THE PROBLEM — Report each line of the data that contains the string "screenshot".

ENTRIES PROVIDED —
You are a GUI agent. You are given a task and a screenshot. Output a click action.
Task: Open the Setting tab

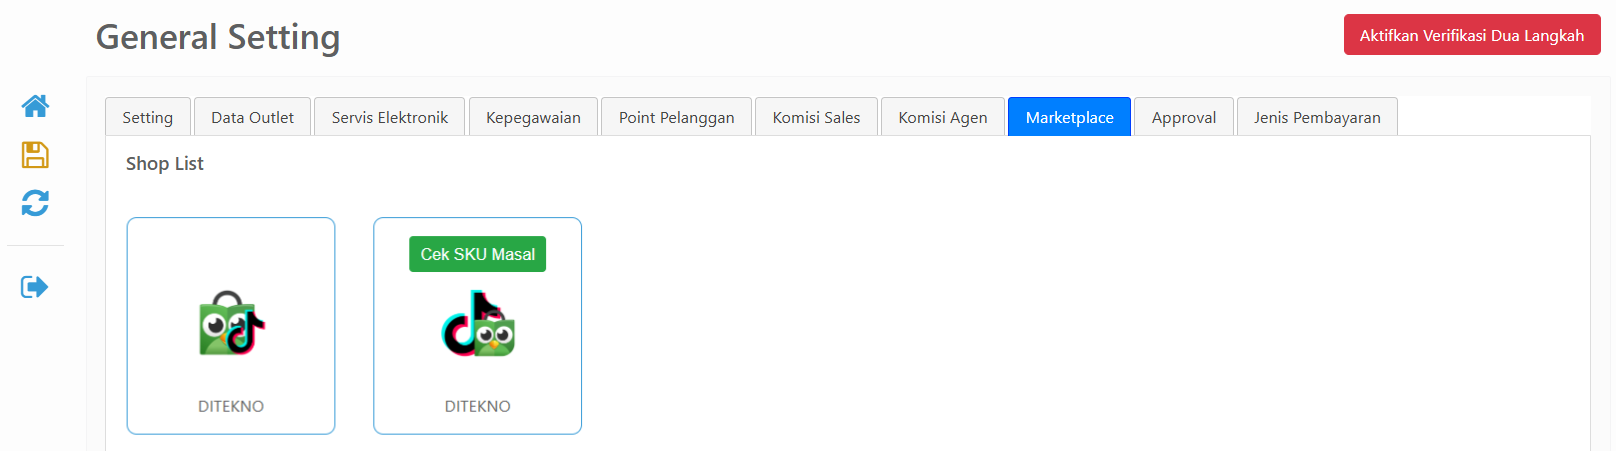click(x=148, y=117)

* * *

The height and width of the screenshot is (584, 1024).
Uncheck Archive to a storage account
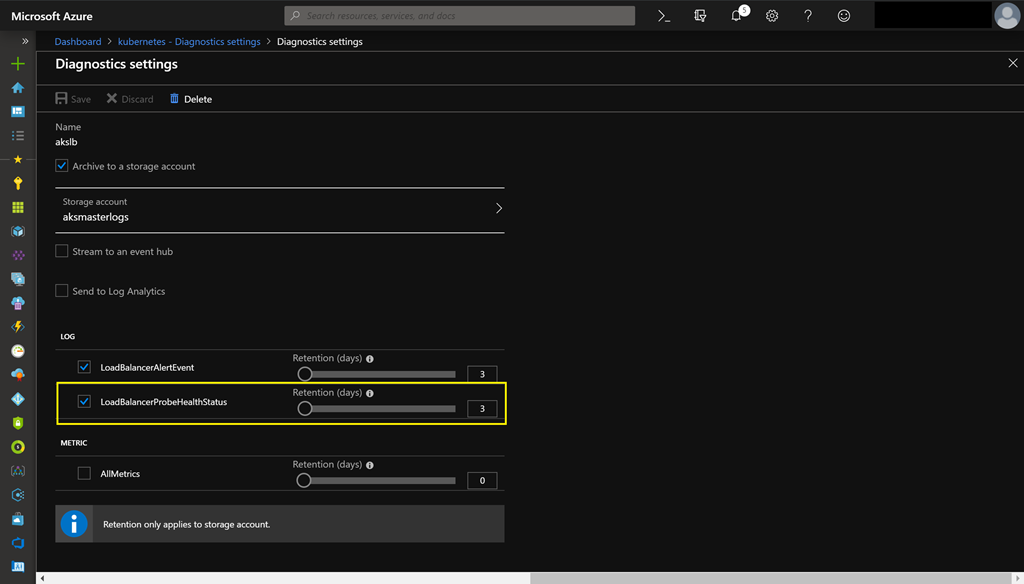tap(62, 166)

RESULT —
You are a GUI agent. You are given a task and a screenshot. Output a click action.
The height and width of the screenshot is (584, 1024).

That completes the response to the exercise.